北マケドニアは2005年、アルバニアは14年に加盟候補国として認定され、欧州委員会は18年4月に両国との加盟交渉開始を勧告。EUは20年3月に両国との加盟交渉開始で合意していた。

加盟交渉開始が遅れたのは、EUが多くの旧共産圏諸国を短期間に受け入れたことで “拡大疲労”に直面していることを一部の加盟国が懸念したため。北マケドニアに関しては、国名を巡るギリシャとの対立、ブルガリアとの、歴史認識論争も大きな障害となった。

北マケドニアは1991年に旧ユーゴ連邦から独立した際に正式名称を「マケドニア共和国」としたことについて、ギリシャが古代ギリシャの英雄アレキサンダー大王の出身地である同地の名前を全面に出した国名に反発し、加盟交渉開始に拒否権を発動。両国政府が2018年、マケドニアを「北マケドニア共和国」とする妥協案で合意し、決着した。

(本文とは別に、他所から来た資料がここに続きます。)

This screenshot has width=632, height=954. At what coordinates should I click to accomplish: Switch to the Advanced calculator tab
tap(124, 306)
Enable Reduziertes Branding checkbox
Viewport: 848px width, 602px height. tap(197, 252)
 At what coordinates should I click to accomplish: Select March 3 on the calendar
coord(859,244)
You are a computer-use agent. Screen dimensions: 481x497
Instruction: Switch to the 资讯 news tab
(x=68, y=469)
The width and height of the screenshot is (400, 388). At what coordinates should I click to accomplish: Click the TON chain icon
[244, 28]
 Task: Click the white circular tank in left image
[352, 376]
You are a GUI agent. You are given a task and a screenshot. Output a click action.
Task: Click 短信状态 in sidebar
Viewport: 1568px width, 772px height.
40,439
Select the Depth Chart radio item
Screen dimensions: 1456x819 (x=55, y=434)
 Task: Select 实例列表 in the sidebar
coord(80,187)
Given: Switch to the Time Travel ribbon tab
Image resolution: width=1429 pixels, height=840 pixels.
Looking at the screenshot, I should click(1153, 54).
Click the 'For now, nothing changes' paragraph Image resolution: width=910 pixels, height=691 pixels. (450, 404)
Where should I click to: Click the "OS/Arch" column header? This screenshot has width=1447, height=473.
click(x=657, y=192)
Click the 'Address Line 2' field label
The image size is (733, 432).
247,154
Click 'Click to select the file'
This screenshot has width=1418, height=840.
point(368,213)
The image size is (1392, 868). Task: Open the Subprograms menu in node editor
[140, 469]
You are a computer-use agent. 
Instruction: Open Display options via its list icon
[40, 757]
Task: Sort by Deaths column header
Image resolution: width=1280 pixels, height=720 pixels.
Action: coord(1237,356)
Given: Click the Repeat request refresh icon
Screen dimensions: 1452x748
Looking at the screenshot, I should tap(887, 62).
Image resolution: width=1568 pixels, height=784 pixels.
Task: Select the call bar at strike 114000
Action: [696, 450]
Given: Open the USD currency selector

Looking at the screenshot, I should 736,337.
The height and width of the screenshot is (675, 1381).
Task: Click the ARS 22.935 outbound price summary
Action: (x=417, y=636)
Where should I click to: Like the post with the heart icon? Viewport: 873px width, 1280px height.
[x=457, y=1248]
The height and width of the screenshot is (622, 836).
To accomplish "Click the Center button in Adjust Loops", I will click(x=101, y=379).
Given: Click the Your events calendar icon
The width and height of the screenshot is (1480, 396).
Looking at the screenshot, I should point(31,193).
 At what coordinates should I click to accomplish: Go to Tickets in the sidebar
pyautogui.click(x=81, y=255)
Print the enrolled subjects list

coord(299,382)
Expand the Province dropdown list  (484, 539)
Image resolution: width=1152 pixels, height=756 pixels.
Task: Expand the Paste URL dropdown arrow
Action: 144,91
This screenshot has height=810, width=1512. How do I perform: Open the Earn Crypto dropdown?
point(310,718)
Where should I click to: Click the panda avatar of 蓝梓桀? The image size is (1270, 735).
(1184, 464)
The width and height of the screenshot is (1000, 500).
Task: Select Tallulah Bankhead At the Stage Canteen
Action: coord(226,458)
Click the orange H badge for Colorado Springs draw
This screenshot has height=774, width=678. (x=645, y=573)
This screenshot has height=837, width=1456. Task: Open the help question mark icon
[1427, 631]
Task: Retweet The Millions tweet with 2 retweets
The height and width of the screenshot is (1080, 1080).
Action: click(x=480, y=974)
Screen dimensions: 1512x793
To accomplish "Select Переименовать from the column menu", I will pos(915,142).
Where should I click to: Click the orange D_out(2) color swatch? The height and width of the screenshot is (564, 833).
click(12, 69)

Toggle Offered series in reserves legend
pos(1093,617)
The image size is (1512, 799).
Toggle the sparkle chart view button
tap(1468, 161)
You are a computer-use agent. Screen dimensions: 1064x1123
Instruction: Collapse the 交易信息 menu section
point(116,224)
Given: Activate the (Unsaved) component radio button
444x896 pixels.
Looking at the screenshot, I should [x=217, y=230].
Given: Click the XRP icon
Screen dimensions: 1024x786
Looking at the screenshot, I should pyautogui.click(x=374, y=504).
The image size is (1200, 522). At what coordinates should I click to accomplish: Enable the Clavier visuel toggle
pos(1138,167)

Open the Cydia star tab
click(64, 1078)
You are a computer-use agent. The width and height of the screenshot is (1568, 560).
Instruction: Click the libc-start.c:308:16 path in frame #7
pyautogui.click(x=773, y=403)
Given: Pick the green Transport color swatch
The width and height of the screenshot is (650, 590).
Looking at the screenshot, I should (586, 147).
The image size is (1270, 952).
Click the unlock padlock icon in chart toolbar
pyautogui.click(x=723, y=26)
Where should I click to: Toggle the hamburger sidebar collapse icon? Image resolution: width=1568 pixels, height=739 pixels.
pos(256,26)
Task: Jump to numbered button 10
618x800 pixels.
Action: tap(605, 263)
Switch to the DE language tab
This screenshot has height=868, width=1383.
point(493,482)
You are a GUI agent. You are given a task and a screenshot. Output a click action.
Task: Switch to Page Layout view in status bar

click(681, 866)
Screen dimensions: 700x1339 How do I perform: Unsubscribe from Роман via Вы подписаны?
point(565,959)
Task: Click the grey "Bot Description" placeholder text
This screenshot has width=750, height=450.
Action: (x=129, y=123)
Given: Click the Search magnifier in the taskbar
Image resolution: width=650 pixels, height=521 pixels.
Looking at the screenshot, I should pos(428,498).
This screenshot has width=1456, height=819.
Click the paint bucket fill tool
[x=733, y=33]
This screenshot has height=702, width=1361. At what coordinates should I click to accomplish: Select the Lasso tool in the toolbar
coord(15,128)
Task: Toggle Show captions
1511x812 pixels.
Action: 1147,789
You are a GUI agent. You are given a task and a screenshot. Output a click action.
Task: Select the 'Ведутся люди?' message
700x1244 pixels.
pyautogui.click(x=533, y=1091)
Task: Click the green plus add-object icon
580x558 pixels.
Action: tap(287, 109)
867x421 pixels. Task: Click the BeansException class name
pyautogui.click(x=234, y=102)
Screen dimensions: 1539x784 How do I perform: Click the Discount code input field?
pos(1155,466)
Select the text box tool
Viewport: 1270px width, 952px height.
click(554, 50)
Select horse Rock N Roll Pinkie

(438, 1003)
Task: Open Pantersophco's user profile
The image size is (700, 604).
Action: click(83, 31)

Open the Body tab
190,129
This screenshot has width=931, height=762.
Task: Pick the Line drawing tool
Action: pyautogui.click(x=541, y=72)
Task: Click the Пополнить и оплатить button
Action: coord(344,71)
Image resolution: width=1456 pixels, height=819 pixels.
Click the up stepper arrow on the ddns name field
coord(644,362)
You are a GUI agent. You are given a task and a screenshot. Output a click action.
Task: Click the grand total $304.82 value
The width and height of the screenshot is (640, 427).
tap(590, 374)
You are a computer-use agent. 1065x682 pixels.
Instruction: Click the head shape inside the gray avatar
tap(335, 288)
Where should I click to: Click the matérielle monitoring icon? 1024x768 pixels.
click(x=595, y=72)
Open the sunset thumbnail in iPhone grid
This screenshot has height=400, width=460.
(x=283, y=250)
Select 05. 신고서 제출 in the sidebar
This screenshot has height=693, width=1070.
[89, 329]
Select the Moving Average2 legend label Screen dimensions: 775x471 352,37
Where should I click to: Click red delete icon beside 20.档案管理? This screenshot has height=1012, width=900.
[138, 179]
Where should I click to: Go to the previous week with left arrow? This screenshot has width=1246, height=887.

ブルガリアとの歴史認識問題では、今年上期にEU議長国を務めたフランスが、北マケドニアは国内のブルガリア系少数民族の存在を憲法で認めるといった仲介案を提示。これをブルガリア議会が6月、北マケドニアが7月に受け入れ、ブルガリアが拒否権発動を取り下げた。

バルカン諸国ではスロベニア、クロアチアがEU加盟を果たした。モンテネグロとセルビアが加盟交渉を行っている。今回の決定で加盟交渉は4カ国に拡大する。ただ、今後は経済、政治など様々な分野でEU基準を満たさねばならず、早期の交渉完了、加盟は難しい見込みだ。